▸ WORK TO COMPLETE
In the entries below, find every line with "button" and copy it.
##### PROVIDED MATERIAL
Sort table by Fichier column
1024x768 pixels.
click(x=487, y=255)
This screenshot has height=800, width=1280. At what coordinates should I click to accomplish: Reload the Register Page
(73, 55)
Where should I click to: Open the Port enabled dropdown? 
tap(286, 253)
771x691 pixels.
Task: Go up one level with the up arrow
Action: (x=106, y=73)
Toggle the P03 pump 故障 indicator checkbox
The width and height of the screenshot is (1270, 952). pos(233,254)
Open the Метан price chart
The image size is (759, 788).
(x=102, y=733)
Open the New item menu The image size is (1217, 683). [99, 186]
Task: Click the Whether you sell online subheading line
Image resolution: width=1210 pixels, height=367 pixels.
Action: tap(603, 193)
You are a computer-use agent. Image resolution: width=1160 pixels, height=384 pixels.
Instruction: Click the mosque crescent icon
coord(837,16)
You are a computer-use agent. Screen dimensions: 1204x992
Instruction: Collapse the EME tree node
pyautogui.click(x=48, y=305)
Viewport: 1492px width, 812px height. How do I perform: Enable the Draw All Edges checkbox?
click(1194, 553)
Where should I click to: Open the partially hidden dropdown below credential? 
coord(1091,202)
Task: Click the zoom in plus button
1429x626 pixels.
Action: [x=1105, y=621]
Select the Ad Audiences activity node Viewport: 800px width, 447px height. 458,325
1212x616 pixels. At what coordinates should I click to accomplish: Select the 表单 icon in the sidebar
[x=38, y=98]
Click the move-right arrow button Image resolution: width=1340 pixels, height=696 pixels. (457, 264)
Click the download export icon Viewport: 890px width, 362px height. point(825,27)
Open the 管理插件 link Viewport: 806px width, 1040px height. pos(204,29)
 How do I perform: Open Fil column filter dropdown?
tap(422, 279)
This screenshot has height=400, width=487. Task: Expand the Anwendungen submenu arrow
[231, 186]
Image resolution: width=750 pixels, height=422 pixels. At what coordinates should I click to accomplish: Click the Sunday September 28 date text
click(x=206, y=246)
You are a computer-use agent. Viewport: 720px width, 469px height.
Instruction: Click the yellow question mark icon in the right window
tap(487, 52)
##########
▸ FINISHED EXERCISE
Task: Click the zoom in plus button
Click the move-right arrow button Image resolution: width=1340 pixels, height=696 pixels. (457, 264)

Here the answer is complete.